*WHAT THE TASK REQUIRES:* Please transcribe the following entries word for word, from the line with "The width and" to the line with "Clear Licens - Creative Commons with X icon", including both of those lines.

*DATA PROVIDED:*

::::::::::

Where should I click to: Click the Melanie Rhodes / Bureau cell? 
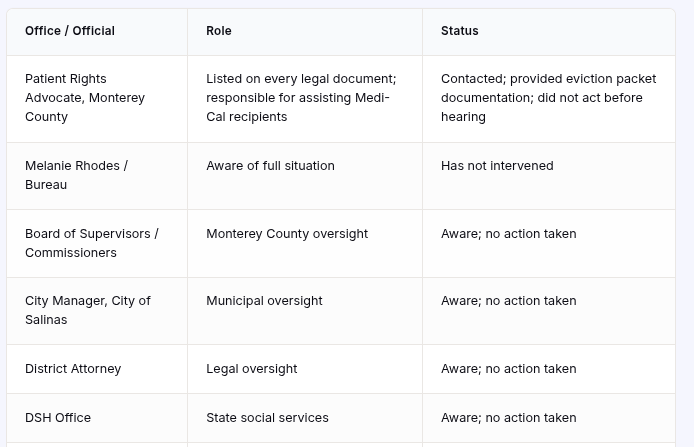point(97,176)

::::::::::

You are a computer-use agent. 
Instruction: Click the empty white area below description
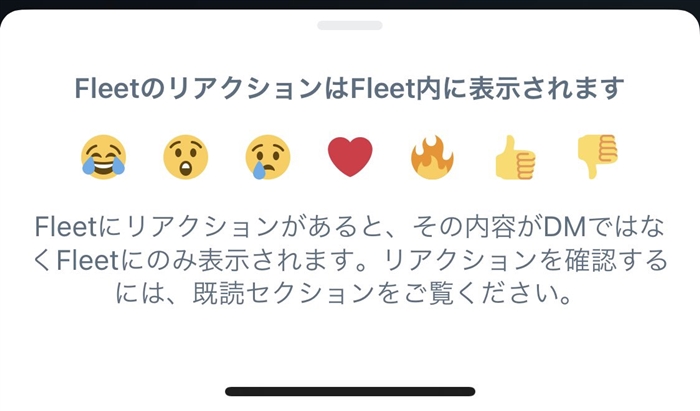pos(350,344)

::::::::::

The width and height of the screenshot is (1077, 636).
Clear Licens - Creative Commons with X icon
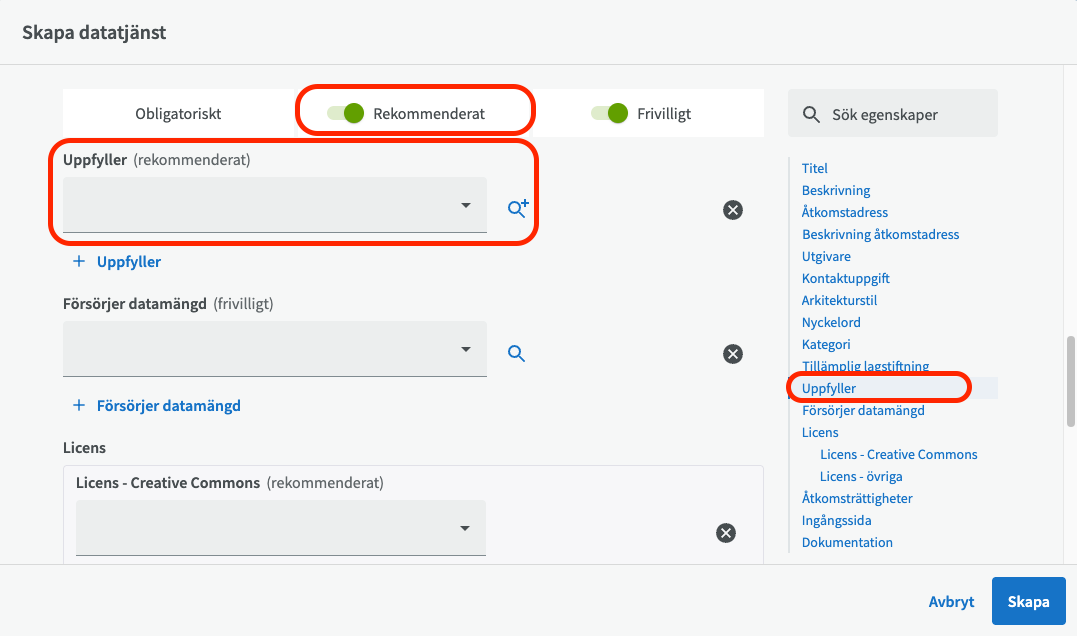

::::::::::

*RESPONSE:*
The width and height of the screenshot is (1077, 636).
Clear Licens - Creative Commons with X icon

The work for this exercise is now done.